(Text provided)

Monday, April 30, 2007

A chill on a hot day

Told by email on Friday of my Grandmother's impending death, and travelled down today to Princess Alexandra Hospital in Harlow to see her today.

She fell and broke her hip on Thursday evening and lay on the floor of her room in the residential home until morning. During the operation she suffered complete heart failure which has severely damaged her heart and we've been told she has some kind of bug.

She's very poorly. The doctors have told us that they do not intend to resuscitate when she finally goes, possibly today, certainly some time this week.

As always she tells me she knows she knows me but not who I am. It helps her avoid the embarrassment of failing to recognise the host of family members, carers and acquaintances she has had to cope with over the last ten years of utter disorientation.

The intimacy of constantly adjusting her oxygen mask and hushed conversation brings us physically closer than we've been since I was a young teenager. Her repetitive delirious outbursts reinforce how alienated we are from one another

On the way up I was thinking about how i could choose to paint her as a working class hero, truthfully pointing to her time in the Communist Party, her positive sense of community and workplace spirit, how she coped with the real hardships and trials of her life.

But I think it would be disrespectful to give the impression she was defined by what were incidental aspects of her character. I have abiding memories of her as "Grandma Big Steps" in reference to the large number of stairs we had to climb to her council flat when visiting (having first climbed a steep hill). I remember her tiny flat in Sawbridgeworth, so delightful to visit due to the ripe teenage daughter of the family living next door.

But, in reality, it's harsher memories that really define what she was to me. Sets of behaviours that left her cut off by some in the family, and regarded with awkward distaste by many others. I certainly stopped speaking to her for many years and it was only when her illness had wiped away any vestiges of the past that could justify maintaining a grudge was I really willing to acknowledge her again.

(End Text provided)
(Record extracts)

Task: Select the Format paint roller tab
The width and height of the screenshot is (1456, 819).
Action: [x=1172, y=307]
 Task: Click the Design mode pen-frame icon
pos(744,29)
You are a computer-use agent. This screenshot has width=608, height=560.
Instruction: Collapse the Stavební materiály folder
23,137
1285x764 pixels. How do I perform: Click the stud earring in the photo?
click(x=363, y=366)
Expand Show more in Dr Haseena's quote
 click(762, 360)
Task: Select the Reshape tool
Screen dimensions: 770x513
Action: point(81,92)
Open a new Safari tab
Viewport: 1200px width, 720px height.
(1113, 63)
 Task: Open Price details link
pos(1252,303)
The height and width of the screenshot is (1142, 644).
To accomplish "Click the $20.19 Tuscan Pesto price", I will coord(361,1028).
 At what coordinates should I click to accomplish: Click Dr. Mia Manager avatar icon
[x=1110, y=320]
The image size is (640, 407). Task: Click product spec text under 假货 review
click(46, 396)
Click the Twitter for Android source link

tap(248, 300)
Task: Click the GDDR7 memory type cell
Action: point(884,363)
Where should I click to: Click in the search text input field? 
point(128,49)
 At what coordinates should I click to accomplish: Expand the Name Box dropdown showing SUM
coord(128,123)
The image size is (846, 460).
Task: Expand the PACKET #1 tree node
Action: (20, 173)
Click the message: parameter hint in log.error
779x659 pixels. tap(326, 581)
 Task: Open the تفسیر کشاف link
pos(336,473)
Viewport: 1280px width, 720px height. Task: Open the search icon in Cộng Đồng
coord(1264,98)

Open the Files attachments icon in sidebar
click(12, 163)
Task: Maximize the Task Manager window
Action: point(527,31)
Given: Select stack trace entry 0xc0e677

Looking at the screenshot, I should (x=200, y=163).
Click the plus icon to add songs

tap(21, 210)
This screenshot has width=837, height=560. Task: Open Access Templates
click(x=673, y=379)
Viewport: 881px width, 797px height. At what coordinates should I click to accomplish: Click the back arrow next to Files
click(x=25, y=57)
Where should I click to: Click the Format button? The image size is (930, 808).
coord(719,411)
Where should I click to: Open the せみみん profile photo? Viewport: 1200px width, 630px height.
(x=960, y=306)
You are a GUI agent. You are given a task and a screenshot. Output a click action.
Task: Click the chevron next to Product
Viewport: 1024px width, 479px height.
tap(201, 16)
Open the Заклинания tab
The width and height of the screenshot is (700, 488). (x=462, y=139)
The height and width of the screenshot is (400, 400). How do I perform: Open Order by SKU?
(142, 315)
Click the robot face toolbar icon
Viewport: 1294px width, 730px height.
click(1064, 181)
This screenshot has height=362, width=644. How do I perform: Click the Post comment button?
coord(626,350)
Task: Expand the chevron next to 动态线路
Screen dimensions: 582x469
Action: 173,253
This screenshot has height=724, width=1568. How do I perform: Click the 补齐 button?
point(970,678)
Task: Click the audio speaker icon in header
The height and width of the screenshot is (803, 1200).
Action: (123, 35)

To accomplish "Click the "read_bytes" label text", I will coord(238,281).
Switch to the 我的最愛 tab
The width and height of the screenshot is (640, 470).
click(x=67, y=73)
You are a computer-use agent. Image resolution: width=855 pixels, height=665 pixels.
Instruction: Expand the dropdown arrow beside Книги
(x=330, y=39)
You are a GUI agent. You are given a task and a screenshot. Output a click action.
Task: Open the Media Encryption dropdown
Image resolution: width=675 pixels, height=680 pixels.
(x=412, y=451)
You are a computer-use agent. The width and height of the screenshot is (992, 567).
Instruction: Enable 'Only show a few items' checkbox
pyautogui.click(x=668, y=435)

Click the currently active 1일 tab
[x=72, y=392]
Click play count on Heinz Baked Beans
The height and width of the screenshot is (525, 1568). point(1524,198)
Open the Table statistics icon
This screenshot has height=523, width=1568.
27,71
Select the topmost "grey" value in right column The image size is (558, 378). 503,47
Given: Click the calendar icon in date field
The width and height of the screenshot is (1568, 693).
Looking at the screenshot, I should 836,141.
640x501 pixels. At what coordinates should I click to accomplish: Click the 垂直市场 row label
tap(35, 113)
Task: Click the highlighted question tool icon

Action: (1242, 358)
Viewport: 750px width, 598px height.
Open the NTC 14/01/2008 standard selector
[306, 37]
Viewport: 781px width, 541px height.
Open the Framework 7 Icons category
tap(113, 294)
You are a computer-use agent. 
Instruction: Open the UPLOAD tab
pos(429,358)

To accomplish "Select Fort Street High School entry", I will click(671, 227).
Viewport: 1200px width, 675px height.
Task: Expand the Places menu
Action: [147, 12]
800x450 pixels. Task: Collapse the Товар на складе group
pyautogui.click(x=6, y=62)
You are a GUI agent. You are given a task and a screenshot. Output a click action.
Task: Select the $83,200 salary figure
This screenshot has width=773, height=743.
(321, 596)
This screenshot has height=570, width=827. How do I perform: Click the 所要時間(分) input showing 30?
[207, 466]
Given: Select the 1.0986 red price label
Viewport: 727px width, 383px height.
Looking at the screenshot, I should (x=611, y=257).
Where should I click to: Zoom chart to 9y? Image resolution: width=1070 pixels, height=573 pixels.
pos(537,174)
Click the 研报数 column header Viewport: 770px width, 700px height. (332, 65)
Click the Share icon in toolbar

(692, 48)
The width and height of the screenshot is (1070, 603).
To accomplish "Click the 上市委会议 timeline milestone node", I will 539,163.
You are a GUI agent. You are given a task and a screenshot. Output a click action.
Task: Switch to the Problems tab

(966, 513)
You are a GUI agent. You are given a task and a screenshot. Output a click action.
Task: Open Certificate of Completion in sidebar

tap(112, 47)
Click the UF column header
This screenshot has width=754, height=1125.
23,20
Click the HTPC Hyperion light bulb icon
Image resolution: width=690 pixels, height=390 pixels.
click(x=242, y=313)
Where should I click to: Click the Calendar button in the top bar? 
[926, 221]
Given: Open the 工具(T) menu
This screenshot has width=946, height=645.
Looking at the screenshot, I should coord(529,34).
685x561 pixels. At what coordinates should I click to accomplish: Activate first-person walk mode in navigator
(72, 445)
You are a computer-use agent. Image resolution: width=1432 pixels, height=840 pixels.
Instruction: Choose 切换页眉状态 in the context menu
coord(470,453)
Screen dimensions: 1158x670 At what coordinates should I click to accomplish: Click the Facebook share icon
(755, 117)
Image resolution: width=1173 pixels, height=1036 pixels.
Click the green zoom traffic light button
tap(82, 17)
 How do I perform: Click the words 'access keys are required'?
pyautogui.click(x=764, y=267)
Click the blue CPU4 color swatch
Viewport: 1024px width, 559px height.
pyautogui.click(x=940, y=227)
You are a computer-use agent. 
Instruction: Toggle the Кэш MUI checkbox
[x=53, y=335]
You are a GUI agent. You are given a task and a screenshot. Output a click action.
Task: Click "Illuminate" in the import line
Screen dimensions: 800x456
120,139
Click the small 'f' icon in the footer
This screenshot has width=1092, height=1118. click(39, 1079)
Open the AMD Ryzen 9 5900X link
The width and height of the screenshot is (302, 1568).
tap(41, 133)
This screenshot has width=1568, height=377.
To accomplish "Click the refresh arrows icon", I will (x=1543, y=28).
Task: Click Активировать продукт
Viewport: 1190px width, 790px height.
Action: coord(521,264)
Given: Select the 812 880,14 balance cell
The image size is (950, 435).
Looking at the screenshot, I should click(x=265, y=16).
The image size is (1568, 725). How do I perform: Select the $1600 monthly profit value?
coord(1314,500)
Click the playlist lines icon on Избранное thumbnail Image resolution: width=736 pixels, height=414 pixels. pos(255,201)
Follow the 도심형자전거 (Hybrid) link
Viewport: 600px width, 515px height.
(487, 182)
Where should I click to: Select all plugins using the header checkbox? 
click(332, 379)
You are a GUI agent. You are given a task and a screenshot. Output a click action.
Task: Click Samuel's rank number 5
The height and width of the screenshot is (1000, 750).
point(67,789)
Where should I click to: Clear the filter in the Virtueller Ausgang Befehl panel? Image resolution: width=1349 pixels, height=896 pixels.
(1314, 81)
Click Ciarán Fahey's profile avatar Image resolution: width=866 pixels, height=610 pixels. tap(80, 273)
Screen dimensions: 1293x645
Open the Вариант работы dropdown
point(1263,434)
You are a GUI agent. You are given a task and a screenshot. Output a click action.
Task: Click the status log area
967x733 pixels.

(End Record extracts)

What is being asked:
In the blog post about the grandmother, what injury did she suffer when she fell on Thursday evening? The material stands apart from the blog post about the grandmother.

Task output:
She broke her hip.